Iquique, letzter Stopp in Chile




 
Bin gestern mit dem Bus von San Pedro nach Iquique weiter gezogen. Unterwegs gab’s ’nen adrenalinreichen Zwischenfall: Beim Umsteigen in Calama checkte ich meinen Rucksack im Bus ein, der mich weiter nach Iquique bringen sollte. Ich fragte den Fahrer, ob noch genug Zeit wäre um im Terminal ’ne Flasche Wasser zu kaufen. Er nickte, ich sprintete los. Die Verkäuferin arbeitete allerdings mit ’ner Extraportion südamerikanischer Gelassenheit, bediente gemächlich jeden, der um mich rumstand und ließ sich nicht dazu bewegen, einfach mal fix die Flasche rüberzureichen.

Nach 5 Minuten hielt ich das Fläschchen schließlich in den Händen, ging zurück zum Terminal, stieg in der Bus ein und los ging’s. Irgendwie sahen die Leute aber so ganz anders aus als vorher, ich fragte lieber nochmal nach, ob das der Bus nach Iquique sei. Nein, war es nicht! Ich saß im falschen Bus und der nach Iquique war schon weg! Verzweifelt erklärte ich dem Fahrer, dass mein Rucksack ohne mich unterwegs ist. Er hielt an, rannte mit mir zu einem Taxi und erklärte dem Fahrer, dass er meinen Bus verfolgen sollte.
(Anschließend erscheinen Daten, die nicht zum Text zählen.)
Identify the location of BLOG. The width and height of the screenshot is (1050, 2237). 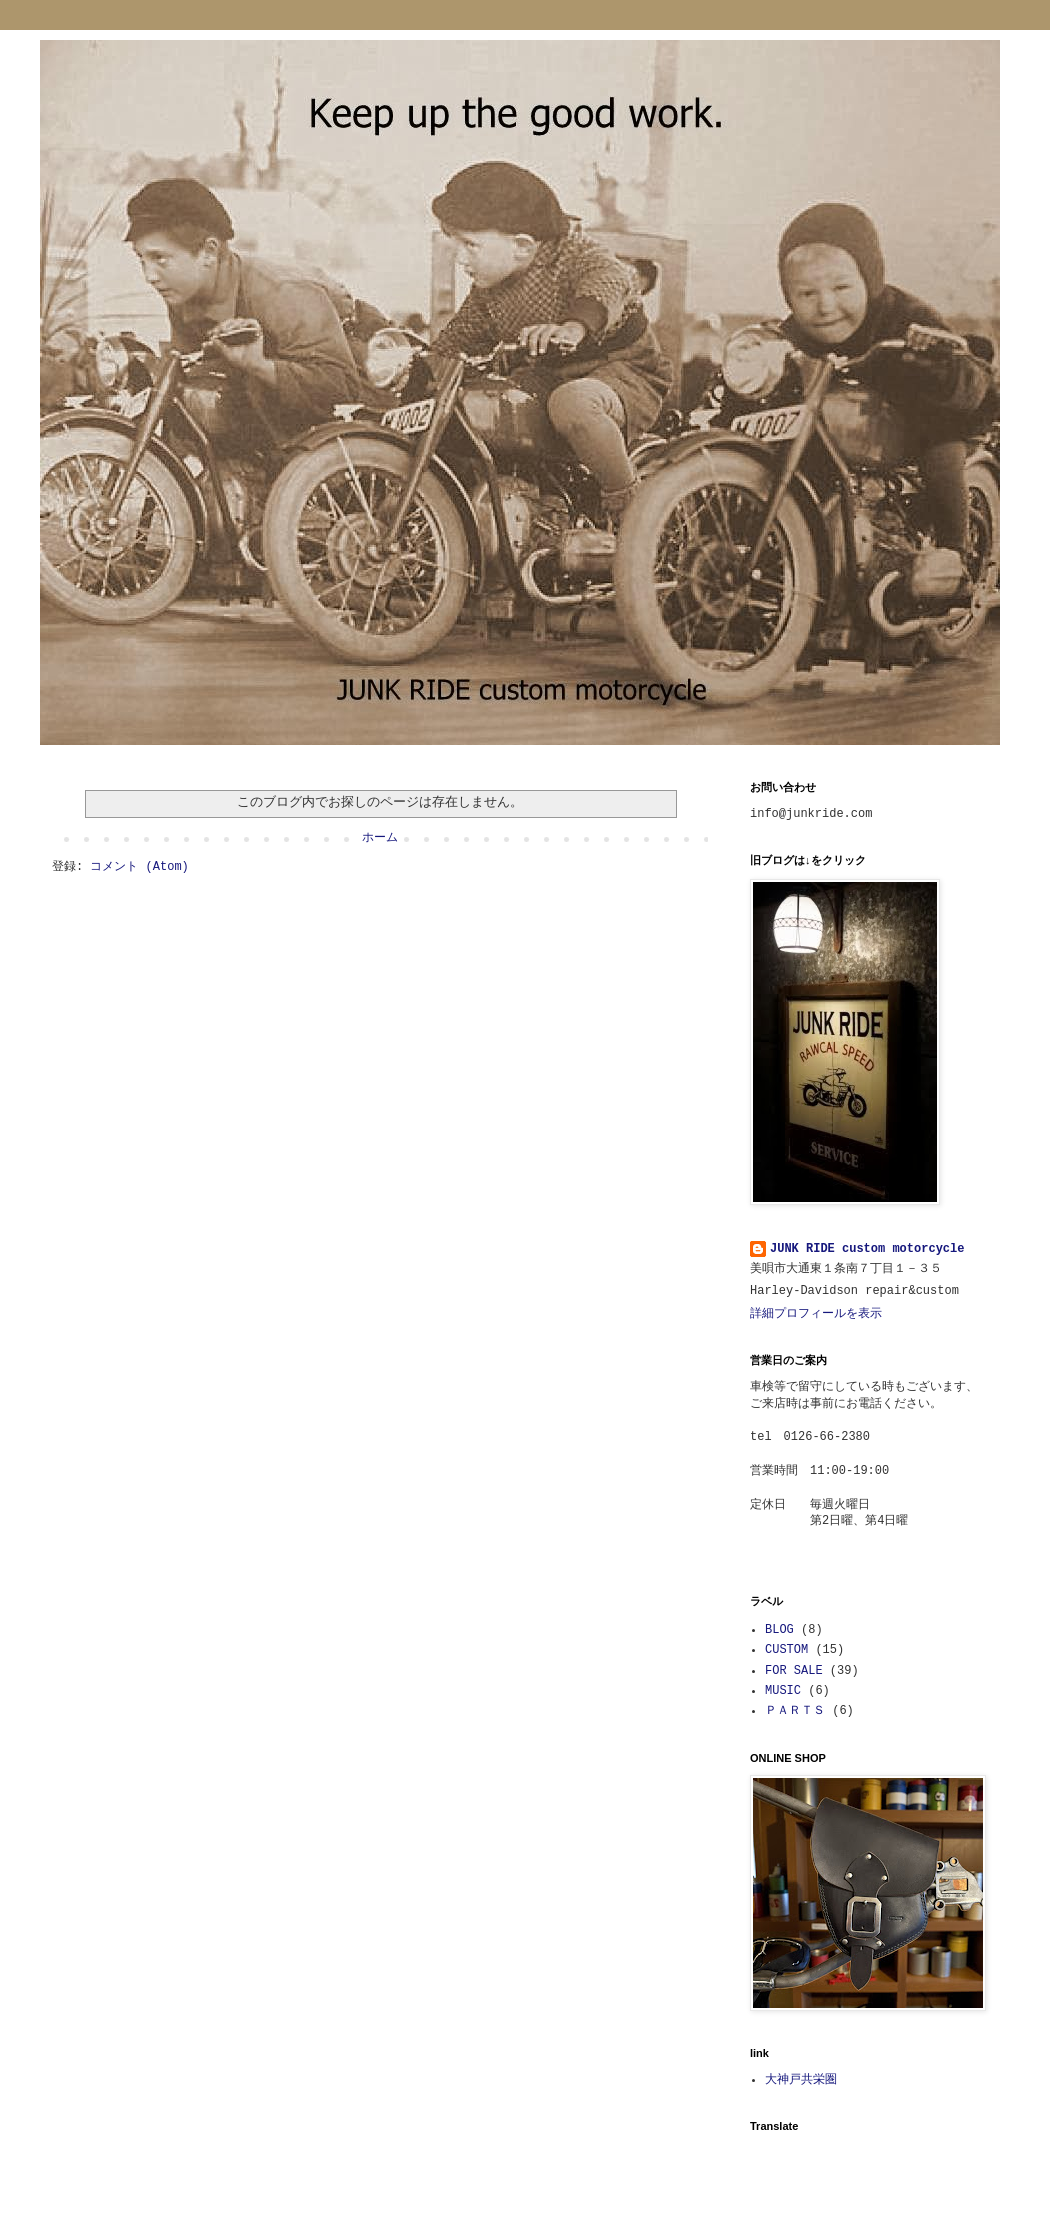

Ich hätte mich in den Arsch beißen können, auf die dämliche Idee gekommen zu sein nochmal Wasser zu holen. Aber das Glück war auf meiner Seite, wir holten den Bus tatsächlich ein, überholten ihn, ich sprang auf die Straße, hielt ihn an und kam wieder mit meinem Rucksack zusammen.
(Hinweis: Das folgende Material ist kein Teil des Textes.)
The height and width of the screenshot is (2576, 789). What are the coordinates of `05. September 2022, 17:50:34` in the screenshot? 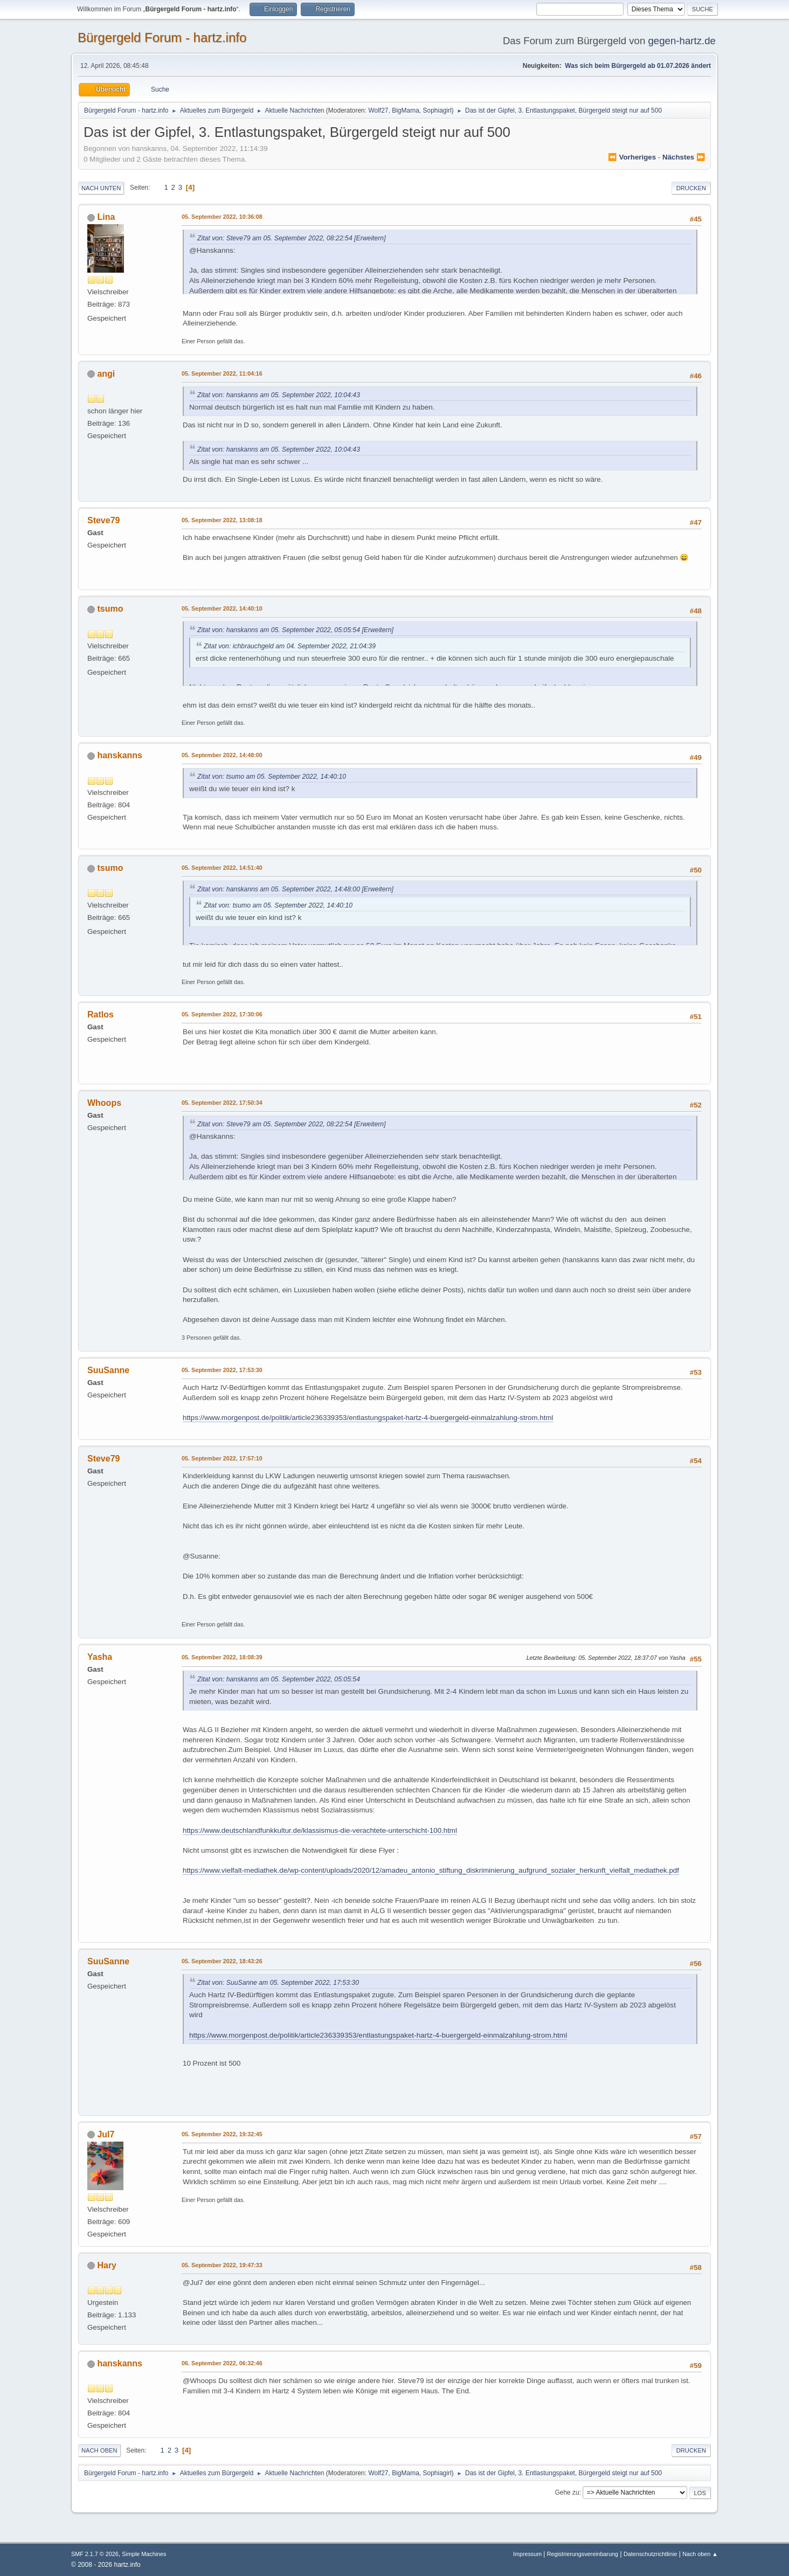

Nach so viel Glück im Unglück konnte der Tag eigentlich nur noch gut enden. Tat er tatsächlich: In dem Hostel, in dem ich nach einer Bleibe fragte, war nur noch ein einziges Bett frei… im Girls-Dorm! Langsam gewöhne ich mich daran, das hatte ich in San Pedro auch schonmal für zwei Nächte. Und das Hostel ist auch genial, direkt am Strand.
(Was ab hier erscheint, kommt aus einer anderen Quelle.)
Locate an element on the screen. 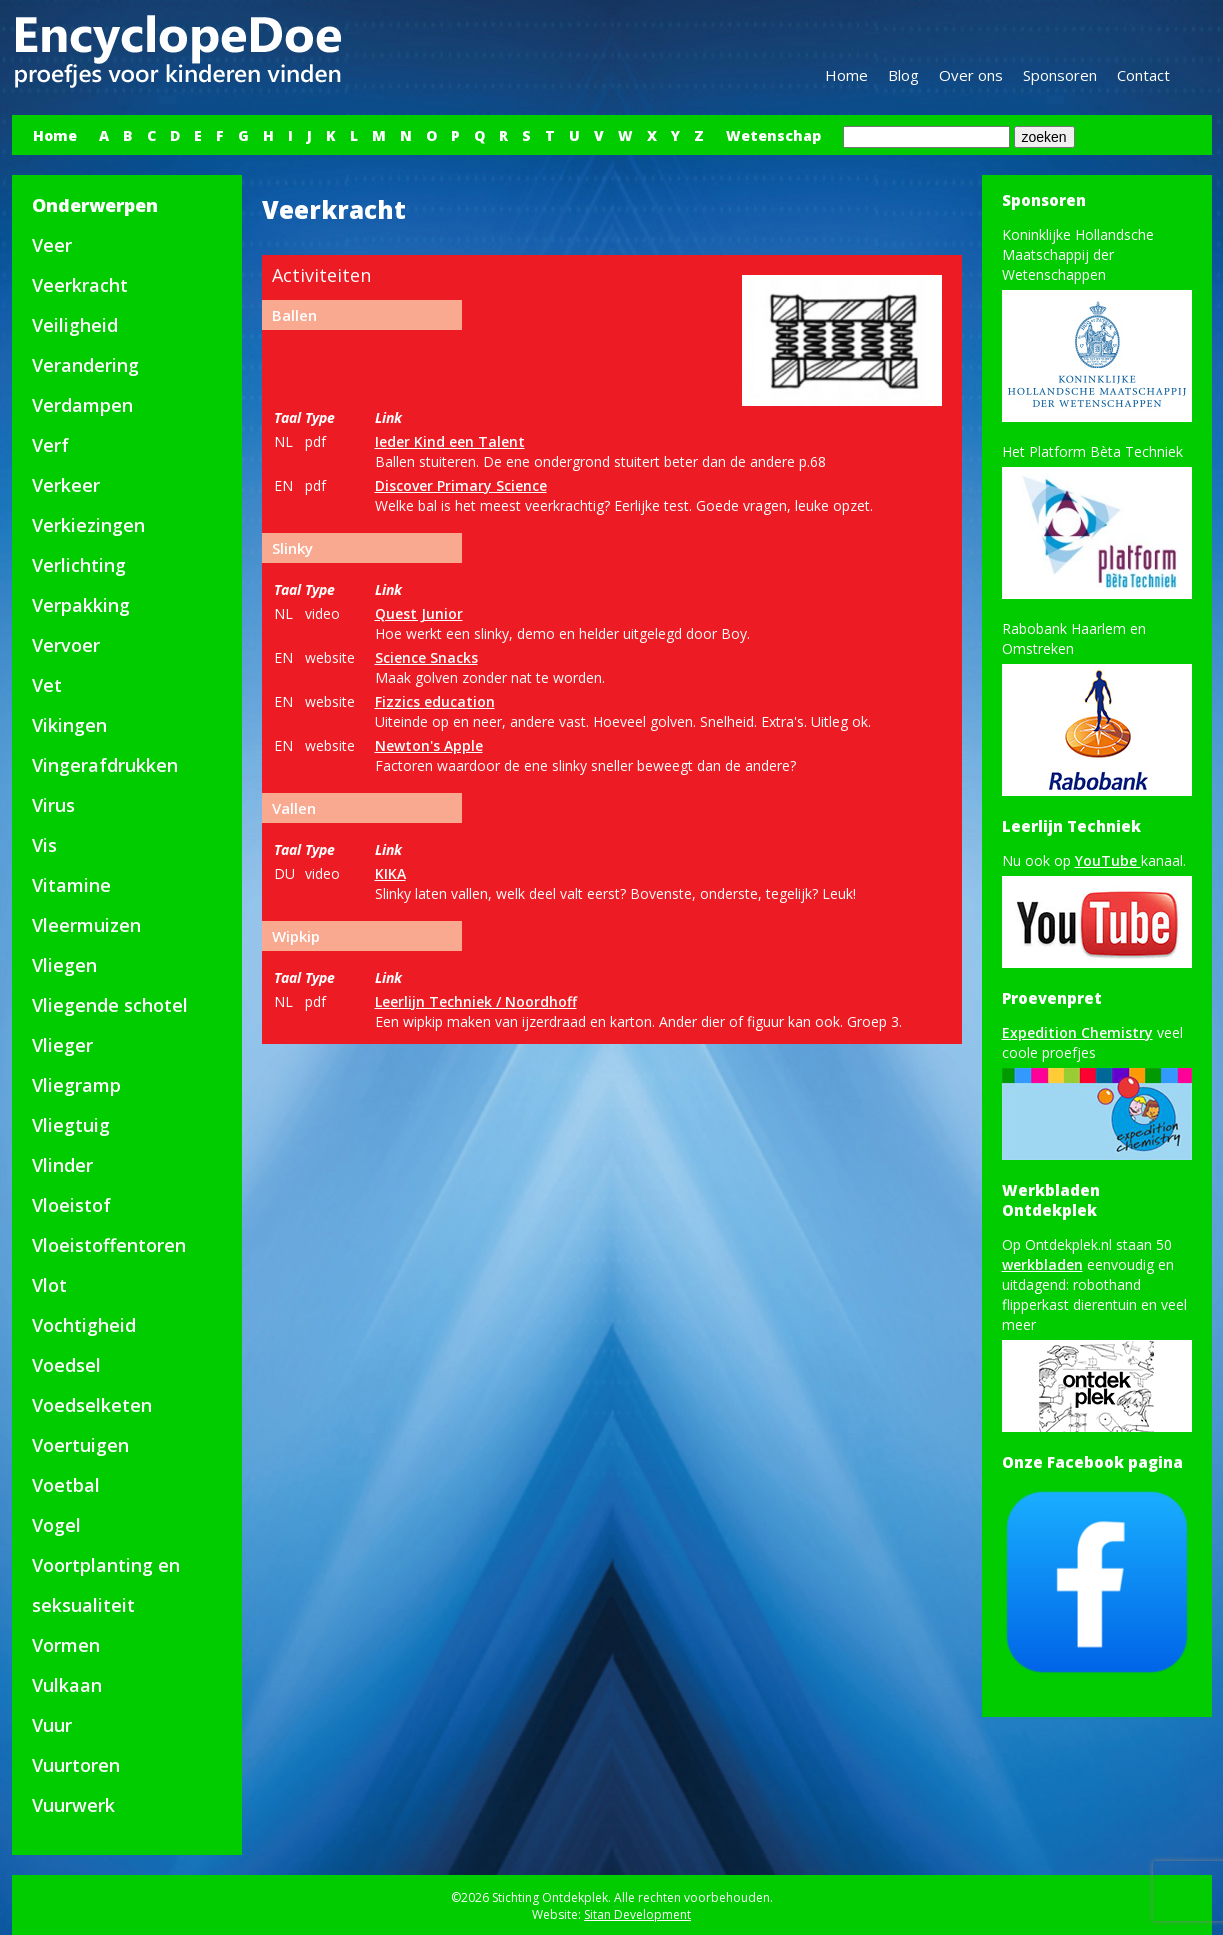 The image size is (1223, 1935). Home is located at coordinates (846, 75).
Mit Plantschen war heute allerdings nicht viel, weil’s ziemlich wolkig war. Bin deshalb mal ’nen Tag shoppen gegangen. Hier gibt’s ’ne riesige Duty Free Zone, hat irgendwas mit der Nähe zu Peru zu tun. Ich war aber ziemlich enttäuscht davon, denn wirklich billig sind nur Parfüm und Alkohol. Hab mir ein Düftchen gegönnt und später in der Stadt noch Schuhe und T-Shirts. Iquique ist mein letzter Stopp, bevor’s weiter nach Peru geht. Deshalb will ich den Freuden des Konsums noch etwas fröhnen, bevor das Leben rauh und entbehrlich wird.